Set on an island off the coast of New England in the summer of 1965, MOONRISE KINGDOM tells the story of two 12-year-olds who fall in love, make a secret pact and run away together into the wilderness. As various authorities hunt for them, a violent storm is brewing offshore - and the peaceful island community is turned upside down in more ways than anyone can handle. Bruce Willis plays the local sheriff, Edward Norton is a Khaki Scout troop leader and Bill Murray and Frances McDormand portray the young girl's parents. The cast also includes Tilda Swinton and Jason Schwartzman, with Jared Gilman and Kara Hayward as the boy and girl.


PULP FICTION
1994, Park Circus/Miramax, 153 min, USA, Dir: Quentin Tarantino

Quentin Tarantino’s dazzling, nitro-fueled homage to 1930s crime fiction, Elvis Presley flicks, Los Angeles diners, Jean-Luc Godard, Jean-Pierre Melville and much more was easily the most audacious and exciting American film of the 1990s. The movie’s brilliant, against-type casting includes John Travolta (in a career-reviving performance), Samuel L. Jackson, Uma Thurman, Bruce Willis, Harvey Keitel, Eric Stolz, Maria de Medeiros, Tim Roth, Amanda Plummer, Christopher Walken and Ving Rhames. Nominated for seven Oscars and winner for Best Screenplay.

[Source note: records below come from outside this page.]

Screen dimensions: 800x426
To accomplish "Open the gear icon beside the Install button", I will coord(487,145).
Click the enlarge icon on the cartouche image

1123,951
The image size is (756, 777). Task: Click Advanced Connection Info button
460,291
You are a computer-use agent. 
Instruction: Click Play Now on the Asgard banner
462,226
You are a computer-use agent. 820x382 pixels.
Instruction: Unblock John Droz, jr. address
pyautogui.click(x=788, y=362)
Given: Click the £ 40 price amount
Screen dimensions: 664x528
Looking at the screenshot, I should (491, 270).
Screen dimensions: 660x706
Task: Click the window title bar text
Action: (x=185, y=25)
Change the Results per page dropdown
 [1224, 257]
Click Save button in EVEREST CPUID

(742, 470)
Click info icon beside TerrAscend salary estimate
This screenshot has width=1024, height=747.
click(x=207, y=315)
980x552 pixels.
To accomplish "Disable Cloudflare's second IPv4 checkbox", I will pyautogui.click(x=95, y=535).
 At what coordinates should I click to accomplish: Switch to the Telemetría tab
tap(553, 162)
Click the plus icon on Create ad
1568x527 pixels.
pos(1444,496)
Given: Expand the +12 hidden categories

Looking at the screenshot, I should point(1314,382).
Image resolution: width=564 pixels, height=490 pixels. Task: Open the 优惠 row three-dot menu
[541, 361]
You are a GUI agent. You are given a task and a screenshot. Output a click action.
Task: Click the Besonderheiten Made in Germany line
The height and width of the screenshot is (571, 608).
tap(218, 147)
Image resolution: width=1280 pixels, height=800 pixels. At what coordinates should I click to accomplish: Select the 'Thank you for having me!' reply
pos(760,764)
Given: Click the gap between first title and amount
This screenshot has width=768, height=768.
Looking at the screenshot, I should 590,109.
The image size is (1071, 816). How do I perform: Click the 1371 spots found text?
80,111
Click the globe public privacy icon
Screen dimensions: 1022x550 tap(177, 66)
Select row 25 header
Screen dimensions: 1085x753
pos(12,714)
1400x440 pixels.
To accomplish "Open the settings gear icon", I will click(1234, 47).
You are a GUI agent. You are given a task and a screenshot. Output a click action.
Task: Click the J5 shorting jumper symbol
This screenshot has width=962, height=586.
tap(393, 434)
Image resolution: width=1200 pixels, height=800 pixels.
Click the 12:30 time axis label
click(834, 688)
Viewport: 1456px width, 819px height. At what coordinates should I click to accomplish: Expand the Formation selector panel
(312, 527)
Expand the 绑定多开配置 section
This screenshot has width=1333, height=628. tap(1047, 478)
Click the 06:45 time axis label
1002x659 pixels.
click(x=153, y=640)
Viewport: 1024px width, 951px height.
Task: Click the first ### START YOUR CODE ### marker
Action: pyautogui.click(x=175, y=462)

Winner of LAFCA Awards for Best Picture, Actor (Travolta) and Screenplay (Tarantino and Roger Avary).


SIN CITY
2005, Dimension Films, 124 min, USA, Dir: Robert Rodriguez, Frank Miller

Director Robert Rodriguez - with a little help from Quentin Tarantino - turned graphic novelist/co-director Frank Miller’s neo-noir tales of dark doings in Basin City into one of the most visually striking films of recent years. An anthology of several short stories (“The Hard Goodbye,” “The Big Fat Kill,” “That Yellow Bastard” and “The Customer Is Always Right”), SIN CITY features an all-star ensemble cast including Bruce Willis, Jessica Alba, Josh Hartnett, Mickey Rourke, Clive Owen and Benicio Del Toro. The violent crime thriller was one of the first films shot on a digital backlot, with most of the sets (and color accents to the high-contrast B&W cinematography) added in post-production to create a look of glittering grime.